Bau Kotoran Ayam Ganggu Turis Asing di Candi Kidal
3 min read
MALANG, TABLOIDJAWATIMUR. COM – Keberadaan Candi Kidal di Desa Kidal, Kecamatan Tumpang, Kabupaten Malang, Jawa Timur, sebagai salah satu peninggalan Kerajaan Singosari, memang harus dijaga dan dilestarikan. Apalagi candi ini menjadi inspirasi dibuatnya lambang negara, Garuda Pancasila. Namun sayang, keberadaannya terganggu dengan adanya kandang ayam yang berada di depan candi.
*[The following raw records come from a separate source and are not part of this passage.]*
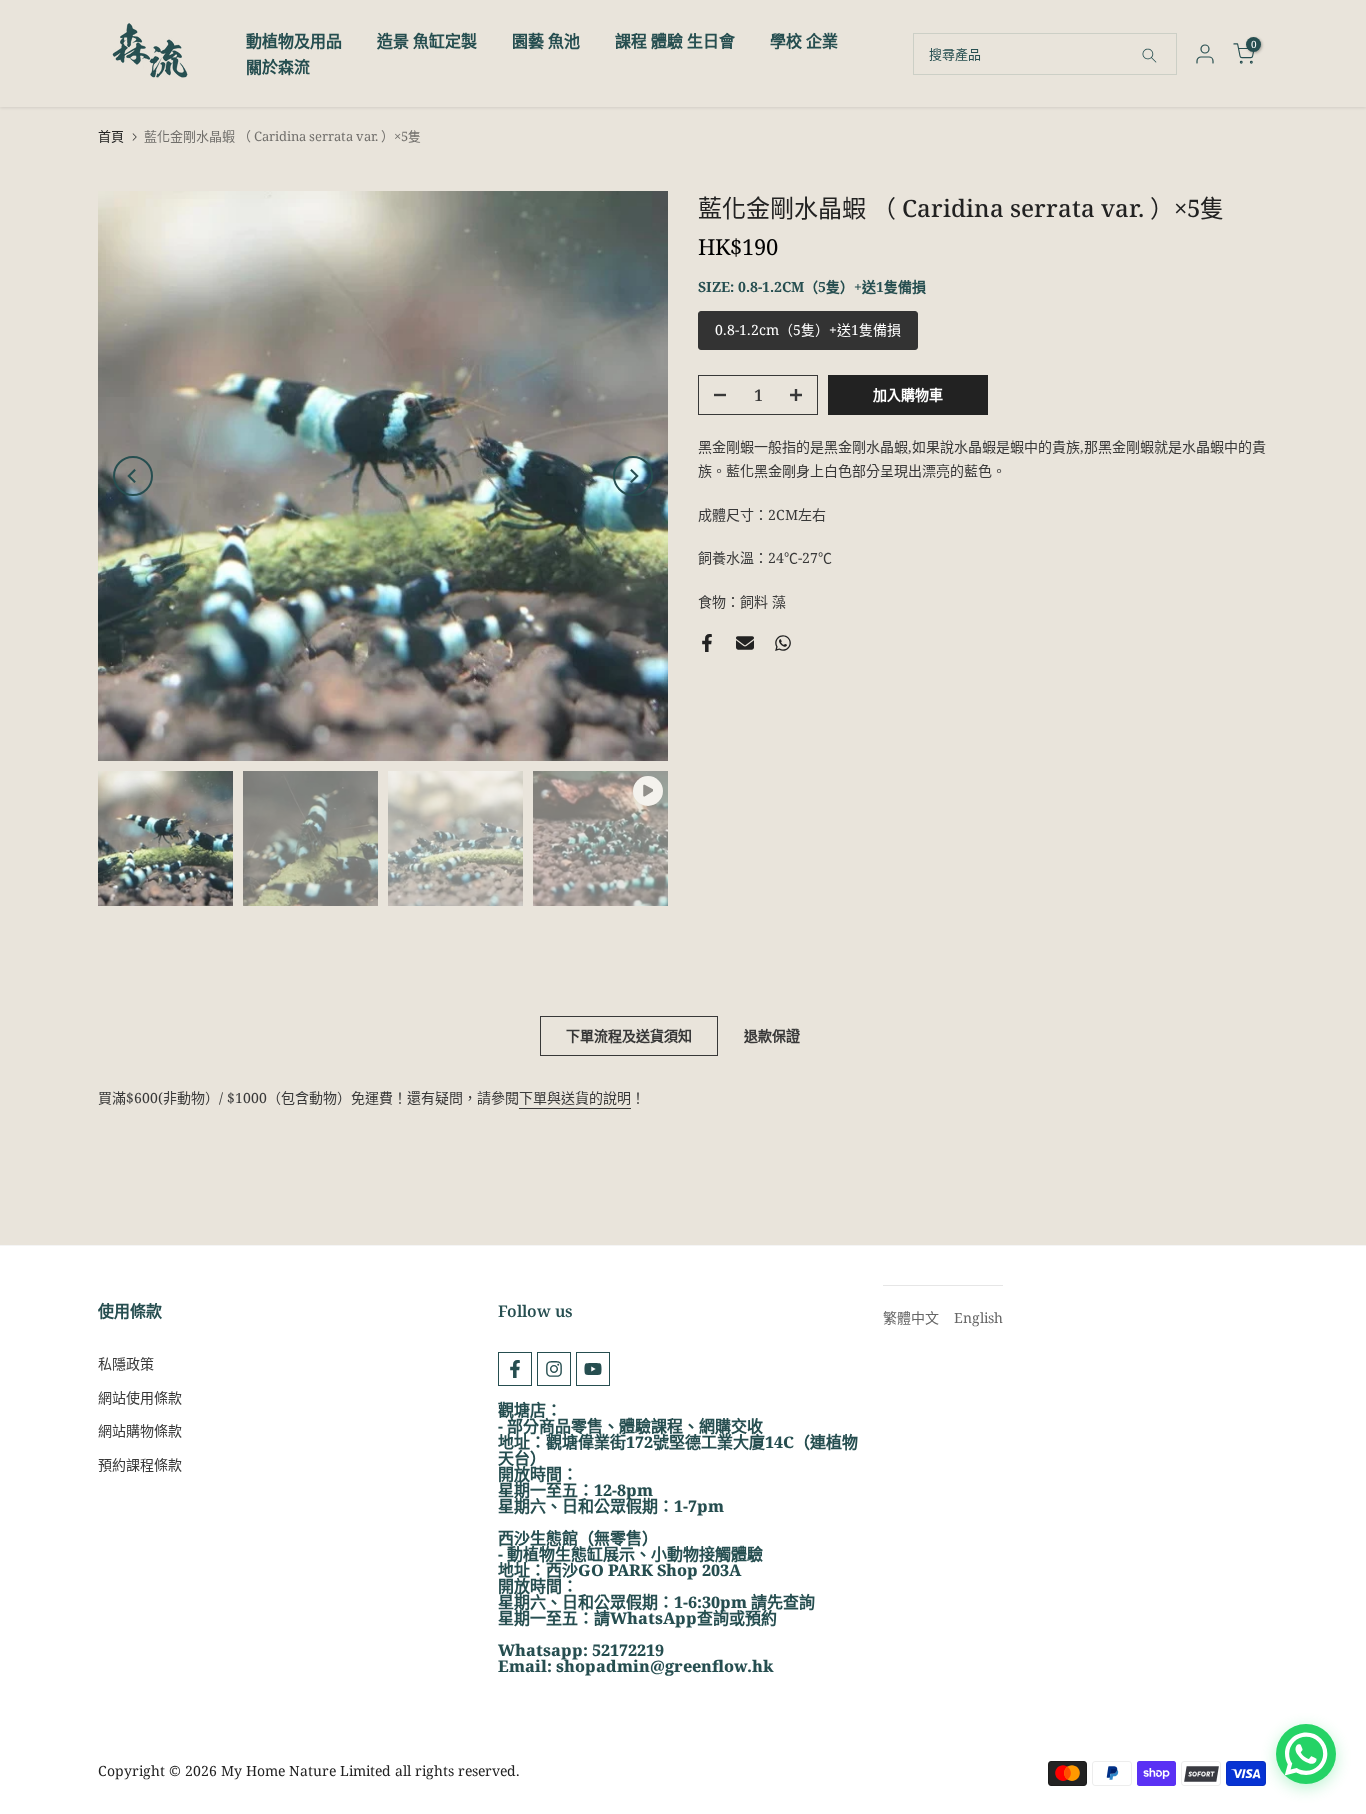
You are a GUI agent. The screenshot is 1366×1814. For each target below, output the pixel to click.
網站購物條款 (140, 1430)
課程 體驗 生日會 (675, 41)
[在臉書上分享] (707, 643)
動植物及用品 (294, 41)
IMAM WINARKO, juru pelihara Candi Kidal menjelaskan, sejumlah wisatawan, khususnya wisatawan asing, memang sempat mengeluhkan bau kotoran yang diduga berasal dari kandang ayam tersebut. Padahal jumlah wisatawan asing yang berkunjung ke Candi Kidal cukup banyak, sekitar 1.000 orang per tahun.
“Bau kotoran ayam ini sangat mengganggu. Mungkin kalau sama-sama turis lokal, tak begitu bermasalah, karena sama-sama orang Indonesia. Tapi kalau dengan turis asing, otomatis bermasalah. Bagi turis asing, hal ini tentu sangat mengganggu,” katanya, Kamis (10/10/2019) lalu.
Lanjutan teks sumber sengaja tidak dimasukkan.